Superior logistic model for decay of Ca2+ transient and isometric relaxation force curve in rabbit and mouse papillary muscles.

A decrease in myocardial intracellular calcium concentration ([Ca(2+)](i)) precedes relaxation, and a monoexponential function is typically used for fitting the decay of the Ca(2+) transient. However, a logistic function has been shown to be a better fit for the relaxation force curve, compared to the conventional monoexponential function. In the present study, we compared the logistic and monoexponential functions for fitting the [Ca(2+)](i) declines, which were measured using the aequorin method, and isometric relaxation force curves at 4 different onsets: the minimum time-derivative of [Ca(2+)](i) (d[Ca(2+)](i)/dt (min)) and force (dF/dt(min)), and the 10%, 20% and 30% lower [Ca(2+)](i) levels and forces over the data-sampling period in 7 isolated rabbit right ventricular and 15 isolated mouse left ventricular papillary muscles. Logistic functions were significantly superior for fitting the [Ca(2+)] (i) declines and relaxation force curves, compared to monoexponential functions.
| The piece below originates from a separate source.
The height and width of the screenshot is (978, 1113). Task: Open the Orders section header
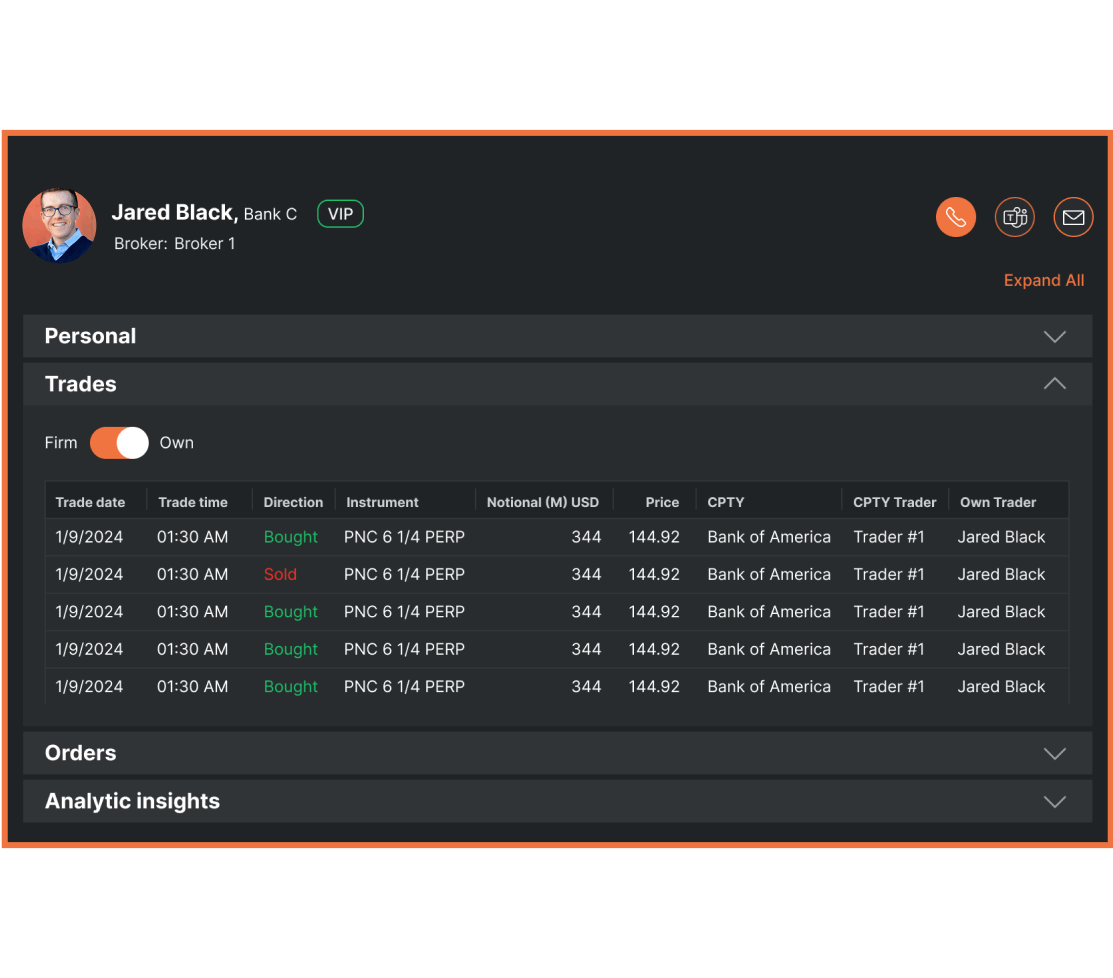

Changes in the normalized logistic [Ca(2+)] (i) decline and relaxation force time constants at the delayed onsets relative to their 100% values at d[Ca(2+)] (i)/dt(min) and dF/dt(min) were significantly smaller than the changes in the normalized monoexponential time constants. The ratio of the logistic relaxation force time constant relative to the logistic [Ca(2+)](i) decline time constant was significantly smaller in mouse than in rabbit. We conclude that the logistic function more reliably characterizes the [Ca(2+)](i) decline and relaxation force curve at any onset, irrespective of animal species. Simultaneous analyses using the logistic model for decay of the Ca(2+) transient and myocardial lusitropism might be a useful strategy for analysis of species-specific myocardial calcium handling.